Testing for Edge retention sample quantity for proper statistical analysis

Joined
Aug 22, 2005
Messages
78
I have read through Mr Ankerson's very comprehensive list of edge retention testing. I work in a lab in which strain testing is done on various metals(many in their final shape) for the aerospace industry. The materials provided undergo a series of tests in which there is a minimum sample quantity to arrive at a statistically significant number. Basically, a diminishing sinusoidal wave(not really, but it is the closest thing I can give as a picture) is what many of these sample results end up looking like. I have seen hundreds of these results, the apparent result of which is that somewhere between 27 and 35 samples, the tests start to level off and a representative average value which is quite accurate appears. Of course the higher the number of samples the smaller the deviation. What does this mean? I am posing this as a suggestion for edge retention testing. If you wish to get an accurate testing result one or even two samples is simply not enough. At 10 samples the error is still large. At 20 samples we get closer and at 30 samples it is significant. I am not any kind of authority on testing, yet I feel that even though tests done provide a clue, without a larger sampling the tests are relatively insignificant. It is understandably difficult for a single individual to have large samplings due to time and cost, yet it would be necessary for accurate results.

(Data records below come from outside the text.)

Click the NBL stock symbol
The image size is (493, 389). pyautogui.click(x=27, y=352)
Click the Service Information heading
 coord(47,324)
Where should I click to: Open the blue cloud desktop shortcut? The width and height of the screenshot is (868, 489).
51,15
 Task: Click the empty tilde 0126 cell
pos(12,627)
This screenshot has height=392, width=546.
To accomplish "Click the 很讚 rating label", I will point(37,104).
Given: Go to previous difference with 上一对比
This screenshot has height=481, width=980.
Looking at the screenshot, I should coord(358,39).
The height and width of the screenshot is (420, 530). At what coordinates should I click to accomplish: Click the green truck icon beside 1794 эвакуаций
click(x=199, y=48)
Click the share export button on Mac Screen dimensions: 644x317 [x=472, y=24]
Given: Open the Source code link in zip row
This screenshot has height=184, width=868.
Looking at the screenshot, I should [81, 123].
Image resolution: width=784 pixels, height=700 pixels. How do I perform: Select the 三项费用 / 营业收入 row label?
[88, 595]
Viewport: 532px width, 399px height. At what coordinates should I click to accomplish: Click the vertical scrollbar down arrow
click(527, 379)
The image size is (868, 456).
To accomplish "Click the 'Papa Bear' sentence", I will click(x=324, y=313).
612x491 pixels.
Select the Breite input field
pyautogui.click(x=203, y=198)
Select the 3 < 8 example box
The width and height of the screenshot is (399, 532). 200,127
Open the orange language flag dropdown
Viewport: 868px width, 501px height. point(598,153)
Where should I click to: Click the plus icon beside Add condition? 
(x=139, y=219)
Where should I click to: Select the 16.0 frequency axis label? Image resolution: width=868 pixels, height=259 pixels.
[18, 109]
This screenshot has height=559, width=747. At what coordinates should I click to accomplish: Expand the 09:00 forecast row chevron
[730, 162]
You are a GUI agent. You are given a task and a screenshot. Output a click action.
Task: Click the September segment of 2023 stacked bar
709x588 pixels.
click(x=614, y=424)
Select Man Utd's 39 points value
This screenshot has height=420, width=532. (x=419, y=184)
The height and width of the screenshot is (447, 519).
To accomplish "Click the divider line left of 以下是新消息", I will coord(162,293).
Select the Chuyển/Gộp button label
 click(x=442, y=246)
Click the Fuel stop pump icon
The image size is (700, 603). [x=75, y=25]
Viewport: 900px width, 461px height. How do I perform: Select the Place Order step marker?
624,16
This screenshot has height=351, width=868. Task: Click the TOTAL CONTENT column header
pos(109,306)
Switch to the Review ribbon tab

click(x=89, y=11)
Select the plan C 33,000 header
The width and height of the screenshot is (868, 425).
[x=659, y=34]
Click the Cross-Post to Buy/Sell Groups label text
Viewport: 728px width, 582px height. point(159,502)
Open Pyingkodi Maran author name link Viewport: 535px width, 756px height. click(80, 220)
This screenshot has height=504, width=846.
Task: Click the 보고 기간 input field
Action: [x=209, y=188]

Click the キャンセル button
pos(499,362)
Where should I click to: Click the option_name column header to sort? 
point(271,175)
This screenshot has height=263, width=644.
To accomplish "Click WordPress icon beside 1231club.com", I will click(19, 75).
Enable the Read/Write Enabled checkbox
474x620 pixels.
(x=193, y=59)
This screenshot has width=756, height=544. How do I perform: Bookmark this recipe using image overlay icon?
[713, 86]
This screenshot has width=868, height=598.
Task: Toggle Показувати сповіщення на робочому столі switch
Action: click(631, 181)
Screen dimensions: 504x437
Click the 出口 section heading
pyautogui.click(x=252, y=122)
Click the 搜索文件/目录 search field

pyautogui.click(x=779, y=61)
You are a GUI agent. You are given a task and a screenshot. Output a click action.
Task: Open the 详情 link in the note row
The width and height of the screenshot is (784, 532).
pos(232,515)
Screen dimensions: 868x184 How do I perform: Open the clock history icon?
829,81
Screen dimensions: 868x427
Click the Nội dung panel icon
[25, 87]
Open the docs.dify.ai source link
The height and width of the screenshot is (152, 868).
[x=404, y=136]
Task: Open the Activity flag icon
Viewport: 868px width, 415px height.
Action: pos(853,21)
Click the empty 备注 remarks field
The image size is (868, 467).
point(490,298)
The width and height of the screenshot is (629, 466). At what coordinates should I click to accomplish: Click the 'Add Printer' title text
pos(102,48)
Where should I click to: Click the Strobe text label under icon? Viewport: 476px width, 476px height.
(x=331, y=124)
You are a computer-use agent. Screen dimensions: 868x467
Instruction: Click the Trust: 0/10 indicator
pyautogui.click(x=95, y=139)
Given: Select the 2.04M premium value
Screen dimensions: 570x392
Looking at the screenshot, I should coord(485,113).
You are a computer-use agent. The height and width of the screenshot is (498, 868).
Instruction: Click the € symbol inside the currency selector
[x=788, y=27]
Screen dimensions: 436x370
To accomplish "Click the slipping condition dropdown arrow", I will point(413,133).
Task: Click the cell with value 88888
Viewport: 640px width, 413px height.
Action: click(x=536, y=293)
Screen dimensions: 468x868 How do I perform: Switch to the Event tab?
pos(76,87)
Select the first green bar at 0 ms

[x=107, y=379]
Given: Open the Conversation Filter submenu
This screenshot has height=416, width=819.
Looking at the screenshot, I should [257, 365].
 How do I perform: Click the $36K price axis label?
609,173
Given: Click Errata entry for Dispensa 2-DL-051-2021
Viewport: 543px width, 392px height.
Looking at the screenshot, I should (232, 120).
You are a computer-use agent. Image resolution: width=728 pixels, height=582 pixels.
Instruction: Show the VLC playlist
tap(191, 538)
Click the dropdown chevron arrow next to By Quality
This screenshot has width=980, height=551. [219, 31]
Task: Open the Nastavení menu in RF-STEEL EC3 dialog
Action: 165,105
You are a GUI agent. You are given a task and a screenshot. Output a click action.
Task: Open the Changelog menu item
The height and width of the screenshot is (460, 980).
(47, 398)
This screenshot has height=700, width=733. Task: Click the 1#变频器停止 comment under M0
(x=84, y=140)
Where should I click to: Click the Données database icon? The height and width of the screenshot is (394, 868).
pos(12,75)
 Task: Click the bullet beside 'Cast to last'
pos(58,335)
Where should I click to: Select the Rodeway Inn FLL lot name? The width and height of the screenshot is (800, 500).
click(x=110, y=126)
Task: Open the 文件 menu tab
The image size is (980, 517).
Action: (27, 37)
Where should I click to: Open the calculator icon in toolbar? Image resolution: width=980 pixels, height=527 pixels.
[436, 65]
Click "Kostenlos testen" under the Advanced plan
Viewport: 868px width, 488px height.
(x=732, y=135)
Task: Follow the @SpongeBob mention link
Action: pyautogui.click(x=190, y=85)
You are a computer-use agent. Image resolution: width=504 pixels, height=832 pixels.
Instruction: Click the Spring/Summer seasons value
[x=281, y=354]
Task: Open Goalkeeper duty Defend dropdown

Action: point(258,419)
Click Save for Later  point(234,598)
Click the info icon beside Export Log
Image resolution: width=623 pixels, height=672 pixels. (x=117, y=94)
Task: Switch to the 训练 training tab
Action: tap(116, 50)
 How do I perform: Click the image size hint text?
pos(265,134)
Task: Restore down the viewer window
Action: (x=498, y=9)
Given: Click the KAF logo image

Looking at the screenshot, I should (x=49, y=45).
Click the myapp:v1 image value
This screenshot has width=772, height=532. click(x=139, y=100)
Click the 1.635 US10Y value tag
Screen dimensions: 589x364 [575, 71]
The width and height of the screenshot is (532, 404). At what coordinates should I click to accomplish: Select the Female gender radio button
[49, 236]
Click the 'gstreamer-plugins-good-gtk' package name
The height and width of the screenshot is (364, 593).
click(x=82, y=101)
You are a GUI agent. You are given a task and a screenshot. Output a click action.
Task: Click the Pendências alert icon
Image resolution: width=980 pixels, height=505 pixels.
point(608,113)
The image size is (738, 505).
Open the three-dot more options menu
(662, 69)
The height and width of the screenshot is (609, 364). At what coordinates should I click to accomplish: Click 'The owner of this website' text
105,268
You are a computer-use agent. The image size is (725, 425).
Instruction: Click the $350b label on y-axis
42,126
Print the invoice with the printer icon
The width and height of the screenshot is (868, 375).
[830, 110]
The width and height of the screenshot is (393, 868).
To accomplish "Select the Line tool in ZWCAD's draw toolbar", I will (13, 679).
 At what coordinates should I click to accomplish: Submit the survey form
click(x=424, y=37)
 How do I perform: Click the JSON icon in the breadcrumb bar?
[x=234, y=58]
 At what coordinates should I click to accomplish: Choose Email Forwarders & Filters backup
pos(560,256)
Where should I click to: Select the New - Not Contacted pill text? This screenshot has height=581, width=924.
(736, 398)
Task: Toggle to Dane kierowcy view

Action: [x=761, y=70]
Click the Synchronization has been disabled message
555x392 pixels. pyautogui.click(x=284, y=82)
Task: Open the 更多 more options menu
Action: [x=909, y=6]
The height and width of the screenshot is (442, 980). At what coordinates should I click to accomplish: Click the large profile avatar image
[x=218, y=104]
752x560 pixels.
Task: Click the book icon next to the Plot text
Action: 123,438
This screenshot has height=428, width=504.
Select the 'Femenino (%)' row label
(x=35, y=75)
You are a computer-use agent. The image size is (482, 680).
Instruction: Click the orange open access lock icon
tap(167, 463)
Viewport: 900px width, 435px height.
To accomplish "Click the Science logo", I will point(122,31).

Has anyone here performed catra or other edge testing on one type of steel to obtain a significant result? Is there any other standardized method of edge testing that others can perform to add to the results already obtained?
 
I think that depends on the level of accuracy you wish to achieve, the results also seem to correlate logically, a poor steel never outperforms an exceptional steel. Of course it would be interesting to have a larger sample size, but if the variation was that large, then it would be irrelevant in real life anyways.
 
Greater sampling size becomes useful when the difference in performance between samples is relatively small. I would think a sample variation of 5 percent or less insignificant to everyday knife application. However, if you have several knife steels performing within 5 percent of each other and you want to see which is the best, then a higher sample rate would help single out the winner. In reality though most knives are judged in relation to the task at hand. So a knife is adequate to the task, falls below that level, or exceeds it significantly. A large sample size is not needed to demonstrate adequacy, especially when the variation between (in this case edge retention) high and low performance is so wide (much greater than 5 percent). You just need a steel that falls in that middle 33 percent for most tasks. That's why I think the Ankerson rope (it stopped being a thread long ago) is very useful despite the small sampling rate per steel type. Is more data better? Sure, but eventually you hit the point of diminishing returns - too work intensive, costly, time consuming, and expensive to be practical.
 
To the OP - I actually teach statistics and research design.
You have a good point, but there are a lot of reasons why a larger sample size is not practical, nor even useful following Jim's approach. First is it would be very difficult to standardize. You would need to retest the same knife to establish how much measurement error there was. Even testing one knife is very laborious and time-consuming, and it is done by hand, as is the blade prep, so there is going to be some measurement error. Then there is sample to sample error for a given blade model. Then there is knife to knife variation for a given steel, which can be huge given different HT, design / blade profile etc. He is not testing just spyderco mules!
And in the end, what question is he trying to answer? Get a ballpark sense of what range of performance you can get from a particular steel, NOT a precisely estimated point measure of cutting ability nor even a precise estimate of the relationship between any measure of knife form and cutting function. His work gives us a broad, fuzzy sense of how steels compare to each other across a range of uncontrolled variables. How much would it be worth to narrow the measurement variation to a small value? What would we know that we did not know, but that we need to know?
Not trying to be ornery, just let's figure out what question we are trying to answer first, then design the study to do that :)
 
NBHog, There aren't all that many CATRA machines around. Only a couple knife companies have them and they generally don't release much data. It's considered proprietary for a few reasons. There is one guy that has compiled all officially released numbers into one chart but that is limited. I believe there were 3 testers with Bohler/uddelhom being the one that had the most steels tested. Even they don't release all the details and use generic names for steels that might be 3V, 35VN, and some more. Who knows.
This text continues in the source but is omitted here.